Drawing inspiration from Aristotle’s “golden mean,” DeSteno and Valdesolo frame moral excellence as balance rather than purity. Too much compassion leads to exploitation; too much prudence to paralysis. The goal is not unbending virtue but adaptive calibration—knowing when to trust your instincts and when to pause for reason. This awareness transforms moral struggle from guilt into growth.

Cultivating Emotional Intelligence

Real character improvement, the authors conclude, arises from emotional awareness, not repression. Programs like Yale’s RULER project showed that children taught to identify and manage emotions became both kinder and academically stronger. Similarly, in adults, recognizing biases in our emotional cues predicts stronger leadership and relationship satisfaction. Moral competence, then, is a skill—one built through reflection, empathy, and self-regulation.

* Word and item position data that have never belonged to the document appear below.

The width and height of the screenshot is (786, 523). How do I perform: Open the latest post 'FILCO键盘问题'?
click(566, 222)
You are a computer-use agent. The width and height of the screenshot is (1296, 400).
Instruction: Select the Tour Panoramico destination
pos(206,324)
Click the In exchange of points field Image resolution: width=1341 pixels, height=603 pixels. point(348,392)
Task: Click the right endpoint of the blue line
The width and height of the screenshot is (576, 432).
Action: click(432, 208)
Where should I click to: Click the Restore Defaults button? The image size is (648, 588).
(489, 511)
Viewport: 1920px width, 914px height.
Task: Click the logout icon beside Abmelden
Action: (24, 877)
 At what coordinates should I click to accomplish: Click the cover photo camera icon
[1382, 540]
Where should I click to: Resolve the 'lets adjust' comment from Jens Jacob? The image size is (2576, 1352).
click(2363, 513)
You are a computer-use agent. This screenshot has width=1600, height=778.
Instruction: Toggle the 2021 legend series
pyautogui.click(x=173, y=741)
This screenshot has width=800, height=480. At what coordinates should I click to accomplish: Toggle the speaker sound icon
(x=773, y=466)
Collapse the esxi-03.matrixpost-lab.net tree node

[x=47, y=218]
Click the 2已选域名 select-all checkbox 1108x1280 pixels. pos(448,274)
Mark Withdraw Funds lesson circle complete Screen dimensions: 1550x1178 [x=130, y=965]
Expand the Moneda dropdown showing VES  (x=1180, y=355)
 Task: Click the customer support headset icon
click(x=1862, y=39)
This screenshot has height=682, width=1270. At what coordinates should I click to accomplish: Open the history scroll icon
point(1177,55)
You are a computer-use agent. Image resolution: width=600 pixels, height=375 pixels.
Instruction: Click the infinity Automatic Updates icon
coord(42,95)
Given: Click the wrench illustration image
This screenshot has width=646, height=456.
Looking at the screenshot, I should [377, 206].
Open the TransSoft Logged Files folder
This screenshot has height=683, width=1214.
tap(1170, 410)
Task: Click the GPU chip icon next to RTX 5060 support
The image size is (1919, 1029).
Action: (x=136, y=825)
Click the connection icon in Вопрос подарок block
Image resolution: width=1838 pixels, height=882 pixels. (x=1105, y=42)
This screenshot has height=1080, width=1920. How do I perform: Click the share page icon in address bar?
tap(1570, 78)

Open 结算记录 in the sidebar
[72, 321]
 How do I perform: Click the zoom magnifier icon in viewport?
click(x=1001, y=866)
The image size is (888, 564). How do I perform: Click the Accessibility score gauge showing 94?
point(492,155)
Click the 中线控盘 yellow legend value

“Virtue is not about erasing the sinner or the saint within you—it’s about knowing when each should speak.”

By accepting our moral variability, we gain freedom to evolve responsibly. The authors leave us not with commandments but with compassion: for ourselves, who stumble; and for others, who mirror our same shifting human spectrum. Character, they remind us, is not a noun but a verb—an ongoing conversation between our better and lesser angels, or rather, between the tireless ant and the restless grasshopper within.